What are the properties of a photon with Planck energy? Is it even possible to interact with it, or does it just travel trough all matter?
The Planck energy is an approximate energy, not an exact one. It is believed to be the energy range at which the quantum effects of gravity become important. They talk a lot about the Planck energy on TV. However our best current theory, the Standard Model, is not expected to remain valid at such a high energy, and what actually does happen at the Planck energy, to the photon or to any other particle, is at this stage pure speculation.
To reach the Planck scale, you have to collide two particles with an energy of the order of the Planck scale. A photon with the Planck energy (in our lab), colliding with something on earth would be certainly a very interesting collision, but it would not go beyond the limit of our current theories (there could be new physics, but there does not have to be). The energy of a photon is frame-dependent. For every photon, there is a frame where its energy reaches (or even exceeds) the Planck scale.

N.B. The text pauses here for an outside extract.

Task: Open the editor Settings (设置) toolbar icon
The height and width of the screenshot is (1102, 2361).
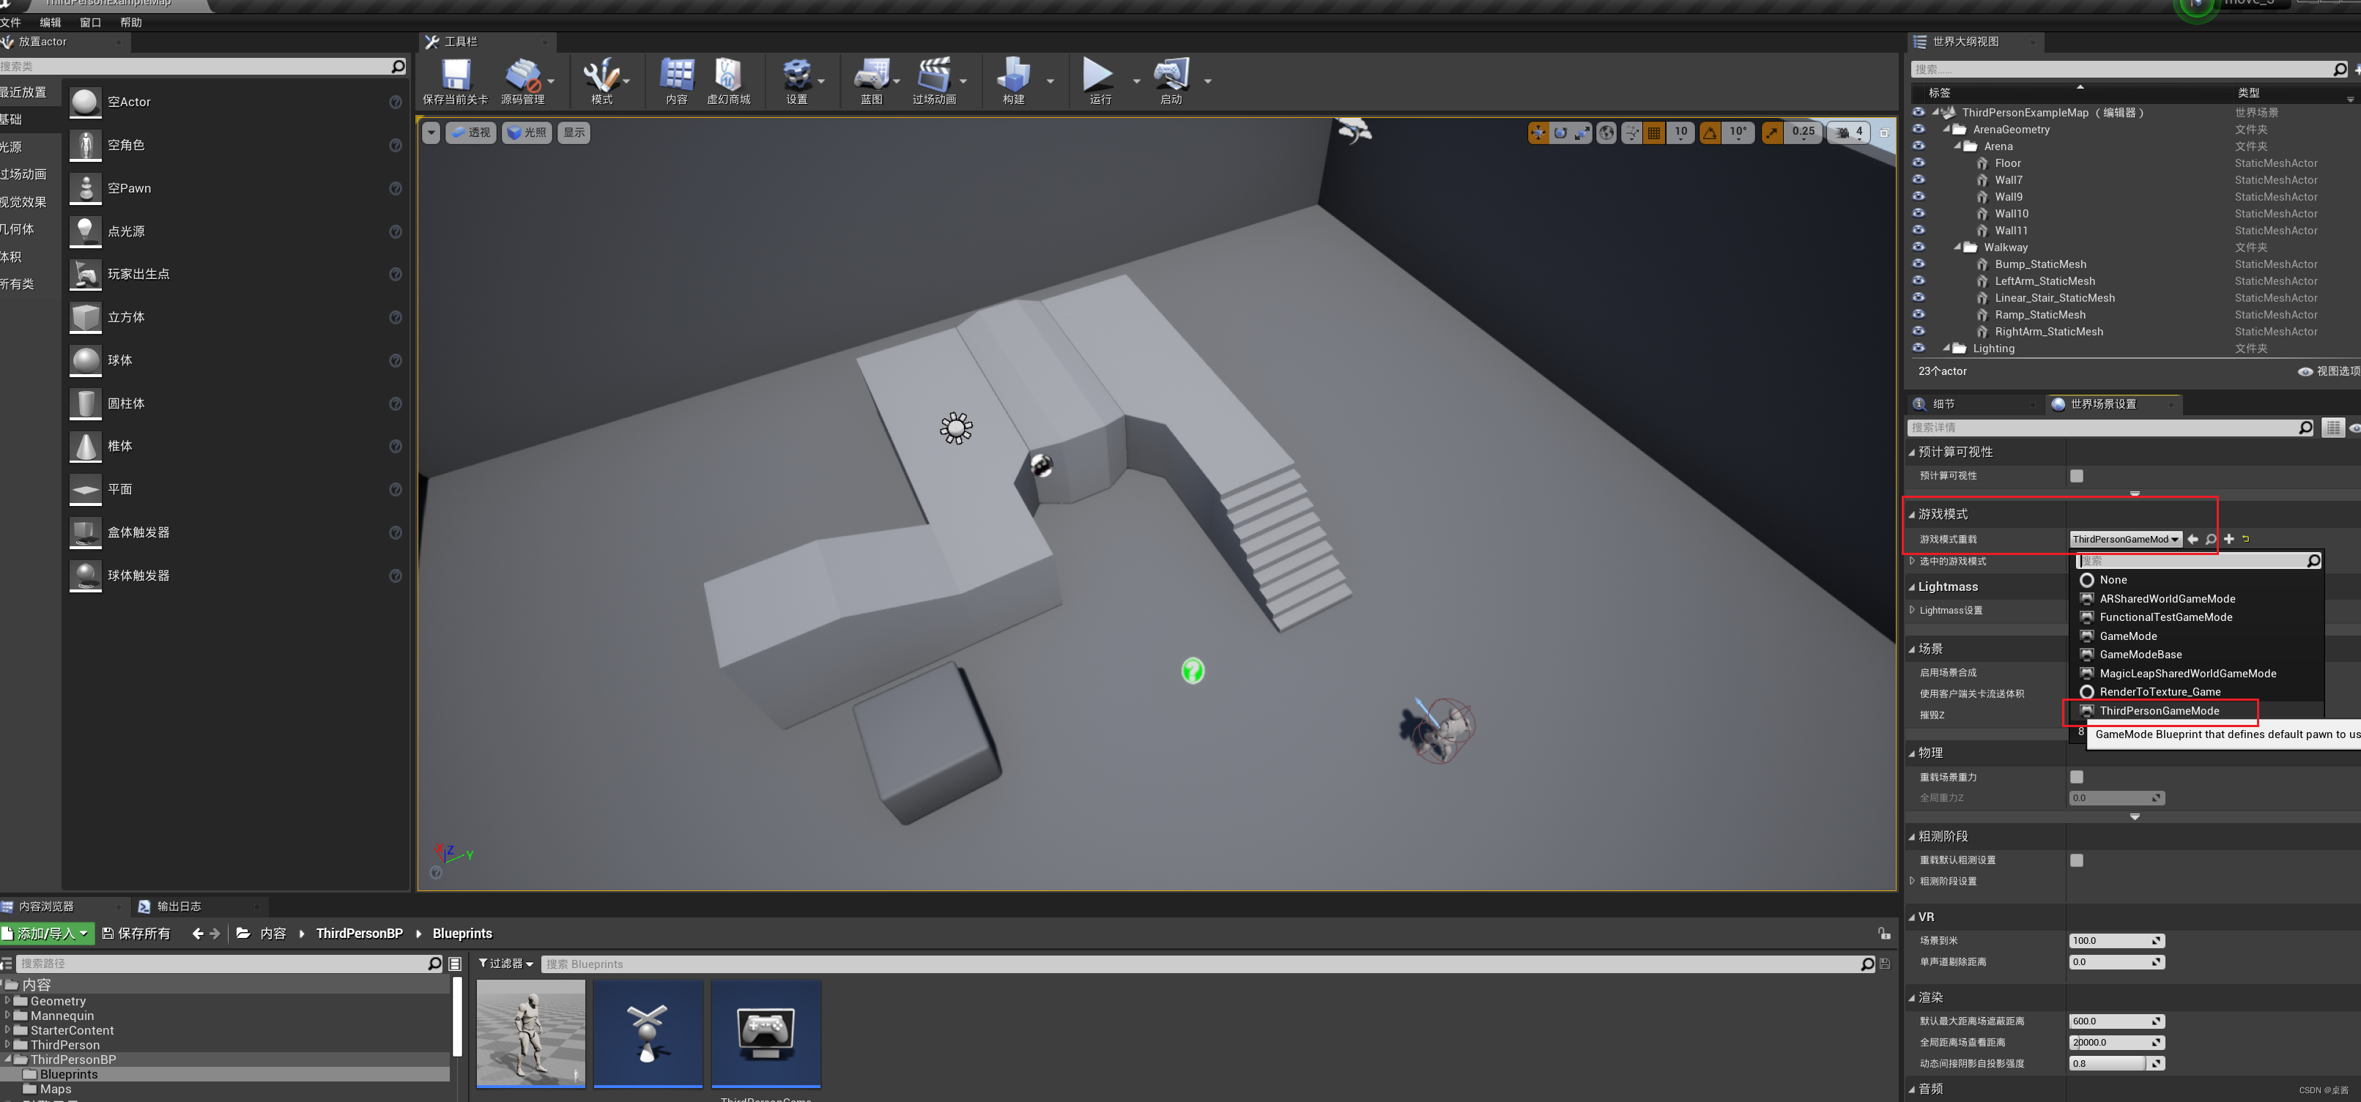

Let's collide the photon with a proton: (E_P,E_P,0,0) + (m_p,0,0,0) leads to a center of mass energy of ##\sqrt{(E_P+m_p)^2-E_P^2} \approx 5 EeV = 5 \cdot 10^6 TeV##. More than we can produce in collider experiments, but way below the Planck scale of 10^{16} TeV where gravity becomes significant.
There is a Greisen–Zatsepin–Kuzmin limit for cosmic radiation - about 8 joules. This is far less than the 2 billion joules for your photon. So, if this particle could exist at all, it would immediately begin breaking apart into less energetic particles because of its interaction with the microwave background radiation. But before that happened, I would wonder if it would constitute a tiny black hole that would instantly evaporate - releasing a shower of other particles.
I don't think he meant to. The GZK limit applies to high-energy protons, not photons. (But we should still be somewhat skeptical about any extrapolation of current theory to such a remarkably energetic photon).
Photons can indeed interact indirectly with other photons. This is a purely quantum mechanical effect that is basically unavoidable as long as the photon interacts with any other charged particles. One will always have processes where there is a virtual charged particle in a loop of the diagram for a process, with some number of external photons attached to the loop. It turns out that at least 4 photons must be involved (see this thread for a discussion of the kinematical reasons why), so, for example, a pair of photons in the initial state can interact in such a way that there is still a pair of photons in the final state, which is what we'd usually think of as a light-by-light scattering process. Edit: I should add that the amplitude for the lowest-order process for light-by-light scattering, at high enough energies, is about 10000 times smaller than the amplitude for photon-electron scattering.